# What is the cartesian product of cartesian products?

If I have four sets $A$, $B$, $C$ and $D$, what is the meaning of $(A \times B) \times (C \times D)$?
Can I define it to be a matrix, such that the first index of each element will be given by its order in the bigger cartesian product i.e.$(A \times B) \times (C \times D)$, and the second index will be given by its order within the smaller cartesian product i.e. $(A \times B)$ or $(C \times D)$?

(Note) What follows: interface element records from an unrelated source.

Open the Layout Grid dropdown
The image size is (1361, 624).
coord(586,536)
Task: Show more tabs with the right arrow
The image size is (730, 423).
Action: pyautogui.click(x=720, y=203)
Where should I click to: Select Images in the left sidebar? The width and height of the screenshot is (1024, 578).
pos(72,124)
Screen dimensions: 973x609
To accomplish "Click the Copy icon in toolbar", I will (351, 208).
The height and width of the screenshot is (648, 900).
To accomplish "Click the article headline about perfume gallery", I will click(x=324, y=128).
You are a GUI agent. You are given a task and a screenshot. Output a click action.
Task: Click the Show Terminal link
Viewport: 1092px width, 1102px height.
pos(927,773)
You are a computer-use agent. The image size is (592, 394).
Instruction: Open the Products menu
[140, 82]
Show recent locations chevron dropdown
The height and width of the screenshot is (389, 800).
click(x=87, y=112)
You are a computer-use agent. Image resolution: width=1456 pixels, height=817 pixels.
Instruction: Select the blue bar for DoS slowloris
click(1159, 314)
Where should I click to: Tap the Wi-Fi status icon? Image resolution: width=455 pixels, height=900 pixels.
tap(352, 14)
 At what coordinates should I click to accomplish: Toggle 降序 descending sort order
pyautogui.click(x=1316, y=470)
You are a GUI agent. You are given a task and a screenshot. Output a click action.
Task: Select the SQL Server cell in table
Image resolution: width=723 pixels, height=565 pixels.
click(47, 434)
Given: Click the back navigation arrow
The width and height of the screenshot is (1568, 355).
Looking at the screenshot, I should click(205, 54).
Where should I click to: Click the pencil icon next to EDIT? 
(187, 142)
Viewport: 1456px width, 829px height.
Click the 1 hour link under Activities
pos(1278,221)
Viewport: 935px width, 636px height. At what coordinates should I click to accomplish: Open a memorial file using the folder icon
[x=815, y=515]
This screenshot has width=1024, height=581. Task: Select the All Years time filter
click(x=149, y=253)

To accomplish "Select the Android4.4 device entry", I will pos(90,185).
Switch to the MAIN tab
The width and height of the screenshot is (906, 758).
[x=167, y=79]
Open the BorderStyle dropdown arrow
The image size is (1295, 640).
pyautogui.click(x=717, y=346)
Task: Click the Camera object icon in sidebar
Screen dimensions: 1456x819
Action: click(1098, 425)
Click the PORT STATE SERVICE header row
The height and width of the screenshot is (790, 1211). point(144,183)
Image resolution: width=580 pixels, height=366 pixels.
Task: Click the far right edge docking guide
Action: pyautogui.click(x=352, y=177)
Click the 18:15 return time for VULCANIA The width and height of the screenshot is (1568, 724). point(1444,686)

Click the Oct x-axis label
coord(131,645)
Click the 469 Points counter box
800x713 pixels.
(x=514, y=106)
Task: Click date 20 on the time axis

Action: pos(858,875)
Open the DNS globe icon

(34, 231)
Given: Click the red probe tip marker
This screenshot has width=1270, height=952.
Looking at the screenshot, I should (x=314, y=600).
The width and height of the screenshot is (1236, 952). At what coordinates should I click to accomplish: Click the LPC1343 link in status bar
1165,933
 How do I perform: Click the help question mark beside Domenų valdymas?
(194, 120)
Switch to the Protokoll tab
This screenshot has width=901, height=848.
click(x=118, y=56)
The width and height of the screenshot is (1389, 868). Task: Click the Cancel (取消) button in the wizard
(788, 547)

By definition $(A\times B)\times(C\times D)$ is the set of all ordered pairs of ordered pairs of the form

$$\big\langle\langle a,b\rangle,\langle c,d\rangle\big\rangle\;,$$

where $a\in A,b\in B,c\in C$, and $d\in D$. You’ve described the set of $2\times 2$ matrices of the form

$$\begin{bmatrix}a&b\\c&d\end{bmatrix}\;,$$

where $a\in A,b\in B,c\in C$, and $d\in D$. There is a natural bijection between these two sets given by

$$\big\langle\langle a,b\rangle,\langle c,d\rangle\big\rangle\mapsto\begin{bmatrix}a&b\\c&d\end{bmatrix}\;,$$

but the two sets are not equal, simply because a $2\times 2$ matrix is not an ordered pair of ordered pairs: the set of matrices is not the same thing as the Cartesian product.

• Thanks. But what is the main reason behind the unequality? Jan 13, 2017 at 12:48
• I mean can't we generate all kinds of matrices by extending the ordered pairs in the question to the n-tuples? Jan 13, 2017 at 12:53
• @Nabin: Formally a $2\times 2$ matrix simply isn’t an ordered pair of ordered pairs. Jan 13, 2017 at 12:56
• @Nabin A 2x2 matrix and an ordered pair of ordered pairs (henceforth, OPOP) are two mathematically distinct objects. The set of 2x2 matrices and the set of OPOPs are not equal, but they are isomorphic, in that the bijection Brian.M.Scott mentions allows you to losslessly convert a 2x2 matrix to an OPOP. This fact is what allows you, for example, to represent a matrix as an OPOP in a computer program. Jan 13, 2017 at 13:41
• @Nabin Note that there is also a quite obvious bijection with ordered quadruples, $\langle \langle a,b\rangle,\langle c,d\rangle\rangle\mapsto \langle a,b,c,d\rangle$, which a yet again different objects ... Jan 13, 2017 at 19:05

Cartesian product of cartesian products is a set of tuples of tuples. $$(A \times B) \times (C \times D) = \left\{((a,b),(c,d))|a\in A, b\in B, c\in C, d\in D\right\}$$

$(A \times B)\times (C \times D))=\{(u,v): u \in A \times B, v \in C \times D\}=\{((a,b),(c,d)):a \in A, b \in B, c \in C, d \in D\}$.

The meaning of $(A\times B)\times(C\times D)$ is that of a set of ordered pairs of ... ordered pairs, the first pair with the first element from $A$ and the second from $B$, and the second pair with the first element from $C$ and the second from $D$.

An example would be this: if $A=B=C=D=\mathbb{R}$, then $(A\times B)\times (C\times D)$ can represent the set of all segments on the cartesian plane, each segment being represented as a pair of points, with each point in turn represented as a pair of coordinates: $(x_1,y_1),(x_2,y_2)$.

You can certainly represent it as a matrix as long as all four sets are at most countably infinite - so not in the segments example above! What's really important is not to confuse $((A\times B)\times(C \times D))$ with $A \times B \times C \times D$; the former is a set of pairs of pairs, the second is a set of $4$-uples.